Aim of the exercise:
With nothing omitted, transcribe the entries exactly as written.

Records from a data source
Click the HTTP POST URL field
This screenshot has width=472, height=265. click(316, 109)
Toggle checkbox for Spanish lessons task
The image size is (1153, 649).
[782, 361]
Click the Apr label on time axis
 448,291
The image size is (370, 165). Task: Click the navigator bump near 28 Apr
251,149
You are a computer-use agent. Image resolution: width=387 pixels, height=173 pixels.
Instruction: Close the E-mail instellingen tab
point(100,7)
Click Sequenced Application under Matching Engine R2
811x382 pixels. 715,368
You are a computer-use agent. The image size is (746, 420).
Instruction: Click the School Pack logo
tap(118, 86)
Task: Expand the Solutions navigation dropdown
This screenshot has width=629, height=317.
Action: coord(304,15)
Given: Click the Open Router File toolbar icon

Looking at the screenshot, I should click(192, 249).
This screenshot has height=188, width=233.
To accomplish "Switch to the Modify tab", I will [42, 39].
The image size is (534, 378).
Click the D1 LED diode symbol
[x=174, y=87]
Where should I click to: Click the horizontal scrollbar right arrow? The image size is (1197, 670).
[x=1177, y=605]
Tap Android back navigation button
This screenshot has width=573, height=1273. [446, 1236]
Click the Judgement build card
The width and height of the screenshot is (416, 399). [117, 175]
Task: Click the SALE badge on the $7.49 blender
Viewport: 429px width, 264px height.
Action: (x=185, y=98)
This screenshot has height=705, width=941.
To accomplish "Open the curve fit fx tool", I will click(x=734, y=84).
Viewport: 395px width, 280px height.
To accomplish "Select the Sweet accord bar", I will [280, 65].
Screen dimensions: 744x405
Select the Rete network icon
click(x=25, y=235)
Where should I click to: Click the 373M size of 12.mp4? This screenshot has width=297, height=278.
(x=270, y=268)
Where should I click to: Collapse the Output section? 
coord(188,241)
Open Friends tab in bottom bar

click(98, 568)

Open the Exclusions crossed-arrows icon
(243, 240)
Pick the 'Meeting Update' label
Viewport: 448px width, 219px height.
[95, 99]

Exercise solution:
Click the HTTP POST URL field
This screenshot has width=472, height=265. click(316, 109)
Toggle checkbox for Spanish lessons task
The image size is (1153, 649).
[782, 361]
Click the Apr label on time axis
 448,291
The image size is (370, 165). Task: Click the navigator bump near 28 Apr
251,149
You are a computer-use agent. Image resolution: width=387 pixels, height=173 pixels.
Instruction: Close the E-mail instellingen tab
point(100,7)
Click Sequenced Application under Matching Engine R2
811x382 pixels. 715,368
You are a computer-use agent. The image size is (746, 420).
Instruction: Click the School Pack logo
tap(118, 86)
Task: Expand the Solutions navigation dropdown
This screenshot has width=629, height=317.
Action: coord(304,15)
Given: Click the Open Router File toolbar icon

Looking at the screenshot, I should click(192, 249).
This screenshot has height=188, width=233.
To accomplish "Switch to the Modify tab", I will [42, 39].
The image size is (534, 378).
Click the D1 LED diode symbol
[x=174, y=87]
Where should I click to: Click the horizontal scrollbar right arrow? The image size is (1197, 670).
[x=1177, y=605]
Tap Android back navigation button
This screenshot has width=573, height=1273. [446, 1236]
Click the Judgement build card
The width and height of the screenshot is (416, 399). [117, 175]
Task: Click the SALE badge on the $7.49 blender
Viewport: 429px width, 264px height.
Action: (x=185, y=98)
This screenshot has height=705, width=941.
To accomplish "Open the curve fit fx tool", I will click(x=734, y=84).
Viewport: 395px width, 280px height.
To accomplish "Select the Sweet accord bar", I will [280, 65].
Screen dimensions: 744x405
Select the Rete network icon
click(x=25, y=235)
Where should I click to: Click the 373M size of 12.mp4? This screenshot has width=297, height=278.
(x=270, y=268)
Where should I click to: Collapse the Output section? 
coord(188,241)
Open Friends tab in bottom bar

click(98, 568)

Open the Exclusions crossed-arrows icon
(243, 240)
Pick the 'Meeting Update' label
Viewport: 448px width, 219px height.
[95, 99]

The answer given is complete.